Edit: After switching to the rc4 and placing the getChosen… within the init method I get the following caps:

pipeline disabled: GLCapabilities [DoubleBuffered: false, Stereo: false, HardwareAccelerated: true, DepthBits: 24, StencilBits: 8, Red: 8, Green: 8, Blue: 8, Alpha: 8, Red Accum: 0, Green Accum: 0, Blue Accum: 0, Alpha Accum: 0, Multisample: true, Num samples: 4 ]
pipeline enabled: GLCapabilities [DoubleBuffered: true, Stereo: false, HardwareAccelerated: true, DepthBits: 24, StencilBits: 0, Red: 8, Green: 8, Blue: 8, Alpha: 0, Red Accum: 0, Green Accum: 0, Blue Accum: 0, Alpha Accum: 0, Multisample: false ]

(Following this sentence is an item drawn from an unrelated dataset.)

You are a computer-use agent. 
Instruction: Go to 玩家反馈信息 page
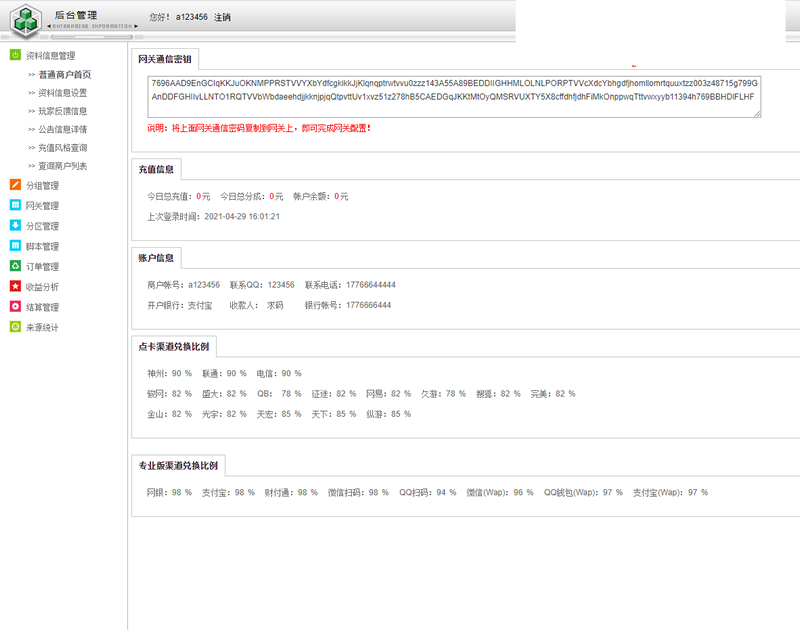tap(63, 111)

Unfortunately I’m not able to show the mentioned quality gain with the pipeline but there’s at least a problem with antialising. Maybe all those differences come from the “null” capabilities. Nevertheless perfomance is great with pipeline enabled ;D

Thanks for any comments…

Greets Klemens

I see what you’re saying but I don’t know what could be causing it. If you can boil this down into a small and self-contained test case, feel free to file a bug with the JOGL Issue Tracker (you’ll need to be an Observer of the project to properly do this) and attach it.

hmm…

I think the problem is related to the different capabilities which are chosen… next week I’m testing on a nvidia board… this shot were taken on ati hardware…

It seems, that the pipeline disables multisampling when enabled…

I’m also able to reproduce this. To get better rendering I enabled multisampling by setting the following capabilities:

capabilities.setSampleBuffers(true);
capabilities.setNumSamples(8);

and enabling multisampling:

gl.glEnable(GL.GL_MULTISAMPLE);

Looks great (no jagged edges) on a GLCanvas, but on a GLJPanel it looks the same with or without these capabilities set.

Chris

[quote]I just realized, that renderings with the pipeline enabled looks a lot nicer
[/quote]
hardware rendering is very GC dependant, as all GPU have different properties and also as you can set them fixed in your GC properties dialog, so render can differ a lot with different hardware. for example if you open your GC properti dialog and set antialias=no or antialias=anisitropie4*4 this will result in a huge quality difference, I dont see what’s wrong with your screenshot , it just seem that your GC have antialias disable or cannot produce it , no?

The problem is, that the Java2D OpenGL Pipeline and the default GLJPanel codepath seem to have different default capabilities.

However the pipeline seems to be almost broken with newer cards.

We’re going to be doing some work on both the Java 2D OpenGL pipeline as well as the GLJPanel within the next week or so to both make the Java 2D OpenGL pipeline more reliable in general as well as to change how the GLJPanel works when the OGL pipeline is enabled. Hopefully this will improve the situation as well as make the GLJPanel work properly within Scenario when the OGL pipeline is turned on.